# My Halloween Artwork



## the Master (Jan 16, 2014)

Hello fiends,

I've finished my latest pieces of artwork. One is a painting of my house and the other is a portrait of me. I hope you all enjoy them. If you have any questions, suggestions, or ideas for new paintings, just post it.

the Master


----------



## Pumpkin5 (Aug 8, 2010)

:jol:Wow! Vivid colors!


----------



## Hairazor (Mar 13, 2012)

Nice bold strokes!


----------



## RoxyBlue (Oct 6, 2008)

You're one scary looking dude


----------



## scareme (Aug 29, 2006)

RoxyBlue said:


> You're one scary looking dude


And that's why you'll fit right in around here. I have a house just like yours.
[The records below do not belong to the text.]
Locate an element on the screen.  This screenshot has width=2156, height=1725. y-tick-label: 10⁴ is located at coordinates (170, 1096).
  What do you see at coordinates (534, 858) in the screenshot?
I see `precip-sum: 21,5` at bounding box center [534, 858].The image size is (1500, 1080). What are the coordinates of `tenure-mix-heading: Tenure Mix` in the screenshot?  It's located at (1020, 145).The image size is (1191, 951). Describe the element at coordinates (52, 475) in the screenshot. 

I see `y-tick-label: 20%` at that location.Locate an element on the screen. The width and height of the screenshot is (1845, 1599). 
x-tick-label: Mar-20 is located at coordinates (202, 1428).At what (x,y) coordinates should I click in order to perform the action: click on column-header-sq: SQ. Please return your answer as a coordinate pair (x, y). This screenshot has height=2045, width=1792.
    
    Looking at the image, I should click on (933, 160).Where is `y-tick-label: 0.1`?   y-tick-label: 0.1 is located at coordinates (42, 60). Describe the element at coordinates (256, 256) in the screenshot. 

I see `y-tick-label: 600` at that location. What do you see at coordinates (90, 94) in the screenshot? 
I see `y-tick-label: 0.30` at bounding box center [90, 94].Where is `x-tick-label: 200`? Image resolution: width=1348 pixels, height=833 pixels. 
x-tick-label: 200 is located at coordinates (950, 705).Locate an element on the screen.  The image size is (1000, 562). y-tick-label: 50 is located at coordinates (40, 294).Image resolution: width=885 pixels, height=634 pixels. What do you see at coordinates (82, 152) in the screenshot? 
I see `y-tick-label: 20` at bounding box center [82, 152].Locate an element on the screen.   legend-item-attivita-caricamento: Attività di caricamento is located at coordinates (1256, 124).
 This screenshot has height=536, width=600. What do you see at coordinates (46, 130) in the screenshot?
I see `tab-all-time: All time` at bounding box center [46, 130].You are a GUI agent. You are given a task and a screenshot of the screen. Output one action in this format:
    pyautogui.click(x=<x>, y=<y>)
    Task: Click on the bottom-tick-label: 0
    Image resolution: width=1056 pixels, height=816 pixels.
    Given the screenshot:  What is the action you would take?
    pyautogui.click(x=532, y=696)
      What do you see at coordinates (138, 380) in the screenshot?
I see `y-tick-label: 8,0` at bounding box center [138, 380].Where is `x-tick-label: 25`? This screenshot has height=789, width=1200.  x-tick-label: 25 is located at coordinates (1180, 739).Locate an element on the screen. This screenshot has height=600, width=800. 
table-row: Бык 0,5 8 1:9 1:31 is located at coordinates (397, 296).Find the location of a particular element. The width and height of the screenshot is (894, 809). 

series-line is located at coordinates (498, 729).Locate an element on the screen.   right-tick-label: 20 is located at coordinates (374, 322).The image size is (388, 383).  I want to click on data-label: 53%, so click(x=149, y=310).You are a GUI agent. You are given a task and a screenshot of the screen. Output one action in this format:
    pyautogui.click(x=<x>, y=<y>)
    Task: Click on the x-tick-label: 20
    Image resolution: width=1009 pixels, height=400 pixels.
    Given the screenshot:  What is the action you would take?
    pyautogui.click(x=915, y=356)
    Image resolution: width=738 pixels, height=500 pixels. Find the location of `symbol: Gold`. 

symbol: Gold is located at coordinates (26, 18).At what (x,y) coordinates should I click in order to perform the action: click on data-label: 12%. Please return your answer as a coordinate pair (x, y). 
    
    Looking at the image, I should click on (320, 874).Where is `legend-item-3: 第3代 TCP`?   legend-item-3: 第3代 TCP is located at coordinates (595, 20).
Upkeep can keep you broke. Nice pictures.


----------



## the Master (Jan 16, 2014)

Thank you fellow fiend!


----------



## the Master (Jan 16, 2014)

Pumpkin5 said:


> :jol:Wow! Vivid colors!


Thank you fellow fiend! :jol:


----------



## the Master (Jan 16, 2014)

scareme said:


> And that's why you'll fit right in around here. I have a house just like yours. Upkeep can keep you broke. Nice pictures.


Thank you for welcoming me here! :jol:


----------



## the Master (Jan 16, 2014)

Hairazor said:


> Nice bold strokes!


Thank you:jol:


----------



## the Master (Jan 16, 2014)

RoxyBlue said:


> You're one scary looking dude


Why thank you. I try to keep an ominous look...


----------